For me, I start with visualizing the trip in its entirety and send joy, love and protection to all aspects of the journey. This would especially include the transitions from one place to the next. The protection is supported by those spiritual beings I have connected with through the years, such as Mother Mary, the Hindu goddess Durga or Archangel Michael.
Connect to presence
Each step of the way we can offer invitations to Divine presence. When I board a plane, I take a few moments to sit in quiet prayer and connect with a sense about the plane and the pilots. I follow this with a mental sweep of the plane, dispensing the energy of the prayer. This minimizes or mitigates any challenges the travel ahead will pose.
Connect to what’s possible
As I prepare for travel, I contemplate what’s possible for bringing the Divine into the journey. That might take the form of planning a pilgrimage to Monserrat, something I did in April 2019. [link to blog post about that?]Or it may be simply being present with what is available in that moment. I always try to remember that an unplanned detour due to construction can reveal gems around the bend. When I’m flexible and I have the right attitude, I bring joy to the most ordinary moments.
Connect to the adventure
I love spontaneity because that adds to the adventure. And it is an opportunity for the Divine to join in the fun. When my sister suggested we climb to a castle ruin near Hunawhir, my mother’s hometown in France, I experienced an adventure that I otherwise would not have experienced. Our hike was in the springtime, and the mountain was filled with blue flowers through an ancient forest. We paused at one point to listen to the forest when the trail was more isolated, and this calmed my senses. I felt the forest cooling down as we stood in the shade. In that moment, I was struck with the wisdom of nature surrounding me. I felt both humbled and soothed.

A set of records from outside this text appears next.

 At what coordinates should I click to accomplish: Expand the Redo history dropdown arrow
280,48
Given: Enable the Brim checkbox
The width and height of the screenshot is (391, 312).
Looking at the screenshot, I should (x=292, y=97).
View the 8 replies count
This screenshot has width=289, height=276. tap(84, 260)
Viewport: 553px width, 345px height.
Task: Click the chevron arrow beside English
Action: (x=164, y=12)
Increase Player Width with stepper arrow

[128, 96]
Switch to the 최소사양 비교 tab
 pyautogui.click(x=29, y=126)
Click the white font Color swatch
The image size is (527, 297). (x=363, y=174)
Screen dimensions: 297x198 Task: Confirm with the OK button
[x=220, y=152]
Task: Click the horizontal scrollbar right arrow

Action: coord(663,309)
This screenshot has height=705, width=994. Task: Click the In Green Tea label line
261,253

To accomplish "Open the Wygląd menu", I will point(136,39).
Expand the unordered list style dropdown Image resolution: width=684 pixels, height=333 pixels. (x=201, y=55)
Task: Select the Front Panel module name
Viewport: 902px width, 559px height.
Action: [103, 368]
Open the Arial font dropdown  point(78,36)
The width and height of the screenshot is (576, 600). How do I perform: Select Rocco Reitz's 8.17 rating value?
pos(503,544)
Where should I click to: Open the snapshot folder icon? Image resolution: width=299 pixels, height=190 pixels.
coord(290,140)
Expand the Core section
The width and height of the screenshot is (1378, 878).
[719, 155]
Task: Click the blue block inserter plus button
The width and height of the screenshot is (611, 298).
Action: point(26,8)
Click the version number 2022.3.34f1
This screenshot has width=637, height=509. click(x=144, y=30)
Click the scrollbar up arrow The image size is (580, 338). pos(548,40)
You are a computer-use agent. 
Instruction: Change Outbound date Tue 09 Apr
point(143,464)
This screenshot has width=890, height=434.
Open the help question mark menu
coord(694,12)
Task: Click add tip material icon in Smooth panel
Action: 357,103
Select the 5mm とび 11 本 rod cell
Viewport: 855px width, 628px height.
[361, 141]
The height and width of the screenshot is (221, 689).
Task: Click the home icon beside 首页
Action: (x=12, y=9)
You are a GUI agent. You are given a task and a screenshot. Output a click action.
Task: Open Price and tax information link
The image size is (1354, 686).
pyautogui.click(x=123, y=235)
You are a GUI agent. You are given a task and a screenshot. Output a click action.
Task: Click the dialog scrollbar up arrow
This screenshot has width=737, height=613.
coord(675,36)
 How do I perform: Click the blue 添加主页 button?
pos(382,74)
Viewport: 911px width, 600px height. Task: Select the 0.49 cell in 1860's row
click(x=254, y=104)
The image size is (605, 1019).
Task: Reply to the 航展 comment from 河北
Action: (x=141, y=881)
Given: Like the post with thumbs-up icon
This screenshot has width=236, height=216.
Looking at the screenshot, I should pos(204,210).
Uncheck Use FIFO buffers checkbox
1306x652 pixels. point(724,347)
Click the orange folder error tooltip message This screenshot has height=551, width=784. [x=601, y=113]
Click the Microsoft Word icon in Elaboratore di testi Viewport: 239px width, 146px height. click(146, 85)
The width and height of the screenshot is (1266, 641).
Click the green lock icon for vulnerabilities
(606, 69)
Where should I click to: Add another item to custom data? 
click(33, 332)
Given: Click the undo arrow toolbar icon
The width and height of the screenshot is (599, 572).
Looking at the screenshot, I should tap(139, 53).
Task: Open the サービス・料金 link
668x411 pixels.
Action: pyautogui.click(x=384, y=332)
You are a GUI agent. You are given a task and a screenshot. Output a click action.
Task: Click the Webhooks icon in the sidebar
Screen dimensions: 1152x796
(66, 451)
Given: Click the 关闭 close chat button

This land in Alsace is right next to the German border. The land changed from being German occupied to French occupied. During World War 2, it was under German occupation. Her family stayed on but had very few men to work the vineyards. One of my mom’s favorite memories was when the American troops came and freed their town. All the children received chocolate from the soldiers. What all happened then, and how had it impacted this mountain trail? The beauty and sacredness of nature around me had hidden the scars, but I knew they must still be there.
On that same trip to France, I became appreciative of the Hunawihr church in my mother’s village. It is no longer in use, yet it’s clear that the long history of care, both from the Catholics and the Protestants who have shared this hallowed building, still lives. This touched me deeply. Many of my family members have lived and been buried here. The many gravestones have both my maternal and paternal family names, including both of my maternal grandparents and my favorite first cousin, Christian and his mother, Elizabeth. Standing in the churchyard, I sensed the reverence for the sanctuary as well as the surrounding graveyard. My sister and I wandered through the quiet church, and I took a few moments to be present with the sacred.
Sacredness exists all around us. So does the profane. Remembering the sacredness along with the profane allows for us to be more present and available for the full experience that travel can bring to us. It deepens our connection with the land we are visiting and our own sacred nature, and we can travel with that everywhere we go.